Quuxplusone / LLVMBugzillaTest

0 stars 0 forks source link

boost::regex match but not std::regex #39024

Open Quuxplusone opened 5 years ago

Quuxplusone commented 5 years ago
Bugzilla Link PR40052
Status NEW
Importance P normal
Reported by Georg Gast (georg-bsd@schorsch-tech.de)
Reported on 2018-12-17 07:26:14 -0800
Last modified on 2018-12-18 00:39:10 -0800
Version 6.0
Hardware PC FreeBSD
CC llvm-bugs@lists.llvm.org, mclow.lists@gmail.com
Fixed by commit(s)
Attachments bug.cpp (852 bytes, text/x-c++src)
bug.cpp (987 bytes, text/x-c++src)
testReTraits.cpp (618 bytes, text/plain)
bug.cpp (7220 bytes, text/x-c++src)
result-csv.txt (674664 bytes, text/plain)
result-csv.ods (143022 bytes, application/vnd.oasis.opendocument.spreadsheet)
Blocks
Blocked by
See also
Created attachment 21237
Testcase

I got the attached program. It has a global locale set (de_DE.UTF-8).

I think it might be a bug in libc++ because
on Windows(MSVC 2013 & MSVC 2017) and on Linux (gcc 8.2 + libstdc++) this regex
(from std) matches with the global locale from boost. Also the regex from boost
matches (replace std::regex by boost::regex).

This bug triggers only (also on my box and only on freebsd with clang and
libc++) when i use boost::locale. With std::locale() it matches.

I already submitted this bug to FreeBSD and to boost.org.

For reference, here are the links
https://bugs.freebsd.org/bugzilla/show_bug.cgi?id=233994

Boost.locale says:
[quote]
Boost.Regex and Boost.Locale aren't related, the locale generated by
Boost.Locale is "C" locale with addons unrelated to Boost.Regex
[/quote]
https://github.com/boostorg/locale/issues/35

FreeBSD says, it is a bug in boost.locale.

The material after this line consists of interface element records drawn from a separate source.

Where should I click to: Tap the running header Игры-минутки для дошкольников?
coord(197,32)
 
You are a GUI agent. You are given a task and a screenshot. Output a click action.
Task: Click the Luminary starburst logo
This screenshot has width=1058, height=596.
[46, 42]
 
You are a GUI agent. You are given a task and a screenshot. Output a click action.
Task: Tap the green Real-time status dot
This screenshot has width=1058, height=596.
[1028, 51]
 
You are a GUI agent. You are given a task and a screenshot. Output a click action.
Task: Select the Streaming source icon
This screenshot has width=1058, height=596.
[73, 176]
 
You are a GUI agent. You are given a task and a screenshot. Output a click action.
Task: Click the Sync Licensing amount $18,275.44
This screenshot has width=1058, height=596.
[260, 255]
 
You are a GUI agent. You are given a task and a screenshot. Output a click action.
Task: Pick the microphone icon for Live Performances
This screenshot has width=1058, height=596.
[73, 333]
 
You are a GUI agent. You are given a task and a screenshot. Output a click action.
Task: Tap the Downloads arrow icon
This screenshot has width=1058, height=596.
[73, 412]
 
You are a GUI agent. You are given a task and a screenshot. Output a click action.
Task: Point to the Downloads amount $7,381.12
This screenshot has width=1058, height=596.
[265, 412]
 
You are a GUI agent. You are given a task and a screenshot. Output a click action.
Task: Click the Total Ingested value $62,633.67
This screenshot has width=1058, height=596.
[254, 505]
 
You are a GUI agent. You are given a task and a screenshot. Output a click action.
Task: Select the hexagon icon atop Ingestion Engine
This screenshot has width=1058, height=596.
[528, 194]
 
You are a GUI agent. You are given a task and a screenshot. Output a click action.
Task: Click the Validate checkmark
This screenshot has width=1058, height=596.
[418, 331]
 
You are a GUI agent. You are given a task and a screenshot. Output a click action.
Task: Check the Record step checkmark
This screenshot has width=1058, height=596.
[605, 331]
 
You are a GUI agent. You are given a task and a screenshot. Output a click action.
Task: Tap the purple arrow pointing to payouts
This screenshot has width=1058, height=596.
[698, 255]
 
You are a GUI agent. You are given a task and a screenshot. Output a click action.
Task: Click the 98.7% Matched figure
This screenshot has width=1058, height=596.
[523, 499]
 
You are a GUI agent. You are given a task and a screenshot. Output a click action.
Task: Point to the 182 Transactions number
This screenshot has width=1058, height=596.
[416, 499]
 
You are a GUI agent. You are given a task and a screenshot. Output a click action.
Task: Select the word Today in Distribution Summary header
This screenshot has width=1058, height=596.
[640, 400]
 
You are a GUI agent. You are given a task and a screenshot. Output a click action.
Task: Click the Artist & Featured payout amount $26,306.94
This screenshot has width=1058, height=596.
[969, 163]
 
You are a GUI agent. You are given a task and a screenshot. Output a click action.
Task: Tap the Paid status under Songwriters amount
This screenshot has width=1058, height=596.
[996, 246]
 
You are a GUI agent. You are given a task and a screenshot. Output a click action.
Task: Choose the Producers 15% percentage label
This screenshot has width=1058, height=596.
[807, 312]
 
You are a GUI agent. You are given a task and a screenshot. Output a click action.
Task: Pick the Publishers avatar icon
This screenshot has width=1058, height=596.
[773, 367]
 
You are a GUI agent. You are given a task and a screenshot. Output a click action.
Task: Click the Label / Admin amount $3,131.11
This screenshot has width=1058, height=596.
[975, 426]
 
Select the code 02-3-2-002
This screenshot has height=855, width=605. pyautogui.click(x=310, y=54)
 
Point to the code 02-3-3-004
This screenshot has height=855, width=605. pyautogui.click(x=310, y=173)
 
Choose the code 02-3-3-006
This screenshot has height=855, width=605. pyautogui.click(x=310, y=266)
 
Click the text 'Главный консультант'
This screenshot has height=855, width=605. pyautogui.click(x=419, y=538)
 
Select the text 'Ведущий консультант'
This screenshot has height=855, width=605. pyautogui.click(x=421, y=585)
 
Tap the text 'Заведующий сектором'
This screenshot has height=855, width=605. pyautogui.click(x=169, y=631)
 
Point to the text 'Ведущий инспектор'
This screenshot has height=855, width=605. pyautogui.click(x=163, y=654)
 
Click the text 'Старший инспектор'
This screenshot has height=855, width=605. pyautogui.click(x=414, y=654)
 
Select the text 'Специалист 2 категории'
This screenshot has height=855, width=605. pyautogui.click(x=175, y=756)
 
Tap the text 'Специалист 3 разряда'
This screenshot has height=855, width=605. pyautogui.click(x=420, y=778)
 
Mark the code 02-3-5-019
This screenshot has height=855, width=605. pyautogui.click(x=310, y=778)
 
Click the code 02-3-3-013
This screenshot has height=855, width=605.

As both of my direct upstream bugtrackers seem to "dislike" this bug, i report
it to clang/libc++ directly.
Quuxplusone commented 5 years ago

Attached bug.cpp (852 bytes, text/x-c++src): Testcase

Quuxplusone commented 5 years ago
Expected Output of the Testcase:
All ok

Got:
Bug triggered
Quuxplusone commented 5 years ago

My first thought was that you had a "high ascii" character in the test case, and that was getting treated differently by the locale. That appears not to be the case.

Quuxplusone commented 5 years ago

Attached bug.cpp (987 bytes, text/x-c++src): Updated testcase with facets

Quuxplusone commented 5 years ago
I also tried to set the facets one by one. It just triggers at
- all_characters
- collation_facet
- all_categories

I also updated the testcase to show how i did it.
Quuxplusone commented 5 years ago

The bug also goes away if i remove the icase flag from the regex.

Quuxplusone commented 5 years ago
Is it specific to the "de_DE.UTF-8" locale, or does it happen with others?
I'm thinking of other UTF-8 locales, like "en_US.UTF-8" or "fr_FR.UTF-8"
Quuxplusone commented 5 years ago

Attached testReTraits.cpp (618 bytes, text/plain): Check all the characters for tolower

Quuxplusone commented 5 years ago

Whoops. I sent this to the wrong place. This should have been sent to https://reviews.llvm.org/D55746 instead. It may be related, but that's not for sure yet.

Quuxplusone commented 5 years ago

Attached bug.cpp (7220 bytes, text/x-c++src): expanded testcase that run 192 locales (1 segfaults if i do it) x 3 backends x 12 facets x icase on/off.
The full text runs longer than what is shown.